_Problems to solve:_
**A.** From the HCP anonymous-access walkthrough, list every database privilege named in capital letters.
**B.** Pick up the HCP anonymous-access walkthrough where it stops and write what comes next.

_Document:_
┄┄┄┄┄┄
Recently I found myself needing to expose one of my HCP (HANA Cloud Platform) applications to the outside world without any authentication. While this is probably not the most common scenario it still can happen and of course brings a whole load of questions like how to actually expose the UI in a freely accessible way and also how to give limited access to your data?

So here we go - this scenario is where I have a split app on HCP (not the trial version) with data residing in my HANA server.

Step 1 - Roles & Privileges

We need a standard .hdbrole and .analyticprivilege file. The first should be of the standard form to give perhaps "SELECT" access to a schema or set of tables. It should also include your analytic privilege (contains any attribute, analytical or calculation views).

Figure 1


Sample .hdbrole file giving access to a schema and including an analytic privilege


* Note that normally I would never give UPDATE/INSERT/DELETE privileges to a anonymous user unless I had a good reason.
┄┄┄┄┄┄
_Record set:_
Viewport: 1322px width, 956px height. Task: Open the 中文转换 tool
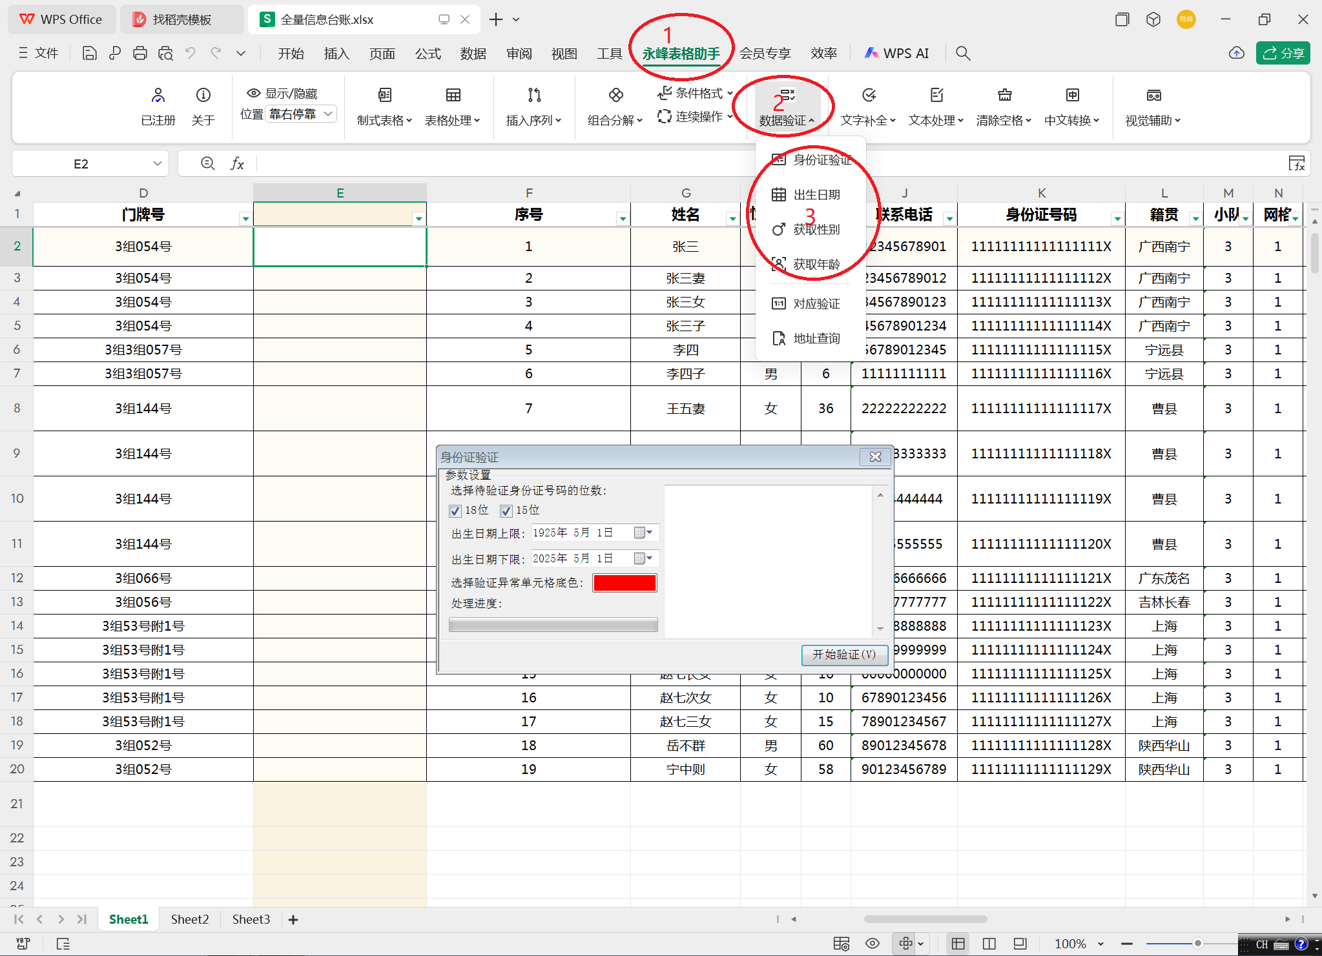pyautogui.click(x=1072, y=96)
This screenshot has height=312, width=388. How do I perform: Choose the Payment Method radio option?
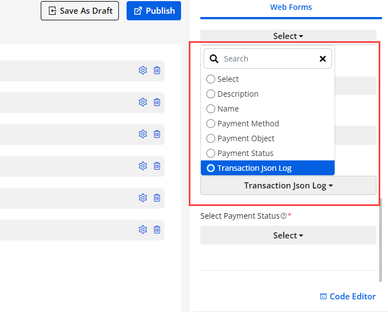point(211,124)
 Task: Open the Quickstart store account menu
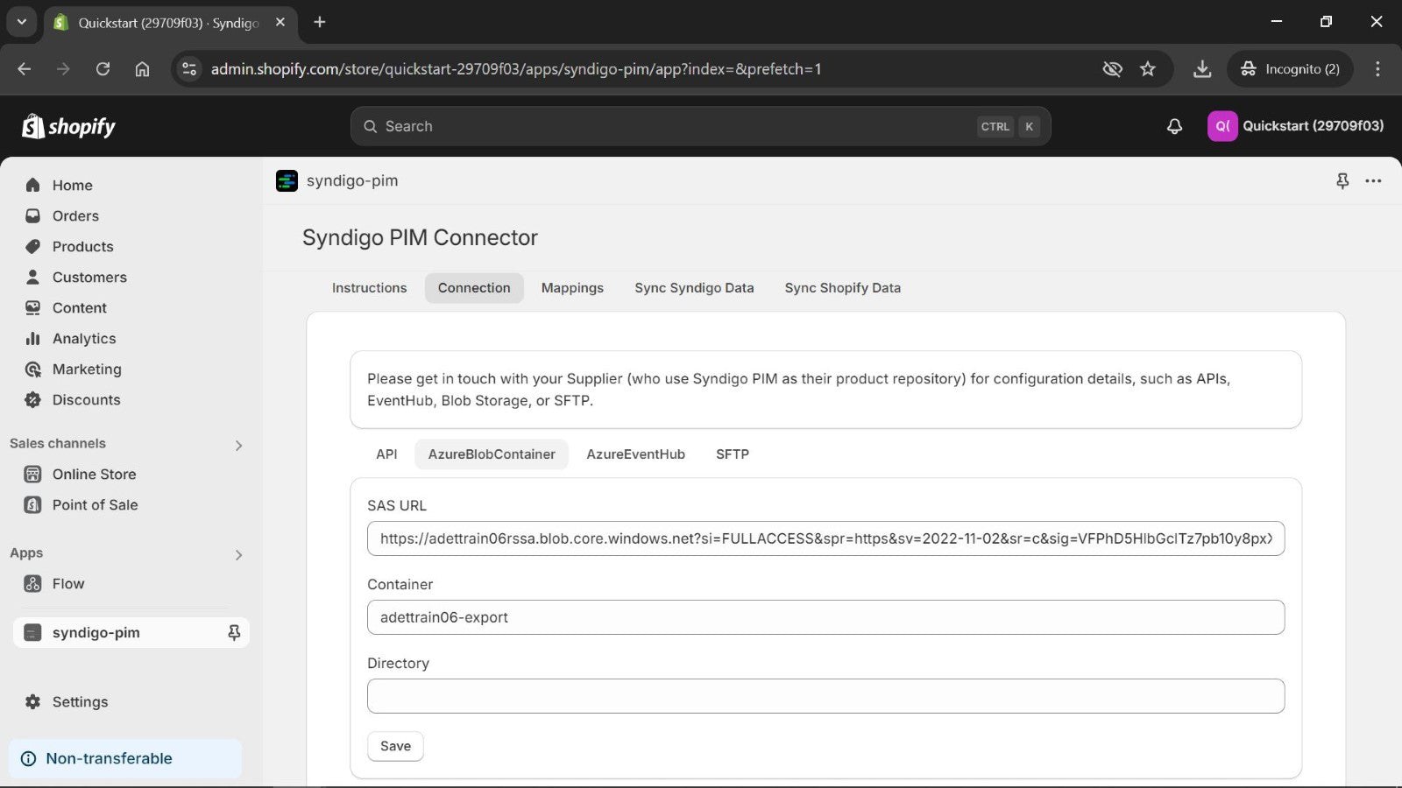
┄┄┄┄┄┄
_Answers to the exercise:_
**A.** SELECT, UPDATE, INSERT, DELETE

**B.**
Figure 2


Sample .analyticprivilege file giving access to an Analytic view I created

Step 2 - Create basic restricted user

In order to be certain that the connecting user only has access to what we want them to have access to, create a new user and only assign the following permissions:

  • Assign the role created in step 1 to the user
  • Assign "SELECT" access to the schema "_SYS_BIC"

Step 3 - Create a SQL connection for your app

Now we need to create a XS SQL connection configuration (.XSSQLCC) file which will be the object we will use to connect our anonymous user to our project. This file simply contains one line which is a description of the connection configuration.

Figure 3


Sample .xssqlcc file contents simply giving a description of the SQL connection configuration.

Step 4 - Assign your restricted user to the SQL connection

Activation of this XSSQLCC file from step 3 creates an entry in the system table "SQL_CONNECTIONS" in the schema "_SYS_XS" and performing a select on that table where the "NAME" field is equal to your XSSQLCC file name will retrieve that entry. i.e. if your project is called "ABC" and it is in the top level package "XYZ" and your .XSSQLCC file is called myConfig.xssqlcc then your name search will be for "XYZ.ABC::myConfig".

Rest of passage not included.